### Written exercise:
Print each line of the following records verbatim, in the same order.

........

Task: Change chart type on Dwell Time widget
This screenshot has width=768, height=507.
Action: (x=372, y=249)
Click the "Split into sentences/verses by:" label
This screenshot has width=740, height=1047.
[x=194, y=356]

........

### Written solution:
Task: Change chart type on Dwell Time widget
This screenshot has width=768, height=507.
Action: (x=372, y=249)
Click the "Split into sentences/verses by:" label
This screenshot has width=740, height=1047.
[x=194, y=356]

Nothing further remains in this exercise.